Monday, July 2, 2012

May 2012 Monetary Conditions

Local monetary conditions in May appeared to be a little tighter, though growth in M2 looks to be within a “normal” pace of activity (log annual and monthly changes; seasonally adjusted):

01_ms

M1 growth crashed however on a monthly basis, largely from a drop-off in demand deposits. Broad money growth was better, but only due to higher savings deposits offsetting falls in other money substitutes, but particularly in forex deposits.

This isn’t necessarily an indication of money leaving the country however, as the amount was relatively small (-RM1.5b) and because official reserves went up by RM9 billion (RM millions):

02_reserves

The banking system’s net external position also looks pretty good (RM millions):

03_nfa

On the credit side, loans continue to hold up at a double digit pace (log annual and monthly changes):

04_loans

…driven mainly by non-household borrowing (log annual and monthly changes):

05_loans_sec

After the scare that BNM put into banks and borrowers alike with the new lending guidelines put in place in January, loan demand and credit conditions appear to have returned to pre-January trends:

06_loan_appr

While credit standards are tighter than they were before the Great Recession, we’re looking at loan approvals back at the same pace as the past two years. This is more or less what the literature on macro-prudential measures suggests – at best, they act like temporary speed-bumps and no more. We’ll need to see some confirmation from June data to be sure however.

All this while lending margins are continuing to be squeezed, as average lending rates continue to bottom-feed:

07_avg

With respect to other interest rates, MGS yields indicate there’s still demand coming in for government securities:

08_mgs

…and while the rate of pickup has fallen off, foreign buying is still respectable (log annual and monthly changes):

09_rentas

Higher prices and lower yields could also be a reflection of reduced supply, as issuance of government securities (ex-BNM bills) up to May is 9.8% lower than a year ago (RM billions):

10_psbr

Having said all that, an interesting thought struck me – is the rate of borrowing excessive? We’ve heard all about household borrowing getting above 70% of GDP, but what about overall borrowing?

Based on loans alone, it doesn’t look like it, at least relative to the 1990s (loans to nominal GDP; total financing to nominal GDP (includes PDS)):

11_loans

That big spike you see started in 1996 and peaked in 1997 before coming off in 1998-99. By those standards, current debt levels aren’t nearly as big.

However, it’s not a completely accurate picture as it doesn’t include non-bank lending or non-bank holdings of private debt securities. These measures also doesn’t account for external corporate borrowings, which is significant – almost all of Malaysia’s external debt is private sector debt, amounting to an additional RM146.9 billion (ex-government, ex-banking sector).

Nevertheless, it looks as if having gone on a diet post-1998, Malaysian Inc is borrowing again.

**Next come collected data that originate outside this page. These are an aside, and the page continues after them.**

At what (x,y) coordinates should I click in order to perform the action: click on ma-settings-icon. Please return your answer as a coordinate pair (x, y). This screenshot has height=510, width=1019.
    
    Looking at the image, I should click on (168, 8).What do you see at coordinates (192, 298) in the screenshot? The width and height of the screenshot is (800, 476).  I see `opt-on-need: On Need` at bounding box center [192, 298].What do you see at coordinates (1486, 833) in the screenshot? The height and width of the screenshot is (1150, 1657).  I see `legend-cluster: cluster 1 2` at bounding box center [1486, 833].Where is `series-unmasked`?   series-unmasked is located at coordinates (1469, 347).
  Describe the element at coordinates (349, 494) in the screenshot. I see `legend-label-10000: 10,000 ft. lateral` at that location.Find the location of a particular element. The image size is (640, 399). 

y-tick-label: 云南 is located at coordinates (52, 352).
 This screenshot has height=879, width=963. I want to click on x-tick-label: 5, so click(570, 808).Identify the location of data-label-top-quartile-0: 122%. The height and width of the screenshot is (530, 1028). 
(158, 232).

So far though, its at a pace that is only slightly faster than income growth which suggests the pace is sustainable. But I think I’ve found my research project for this month.

Technical Notes:

Monetary and interest rate data from the May 2012 Monthly Statistical Bulletin from Bank Negara Malaysia.

1 comment:

  1. Thanks Hishamh Im into economics chart porn and this is as good as its gets. In America they talk about lack of 'velocity' of money in the system and how the drop in borrowing by business and individuals has kept inflation and economic growth down despite massive stimulus injections by the Fed. Do you see Inflation in Malaysia under control based on the fact we have typical private sector lending going on?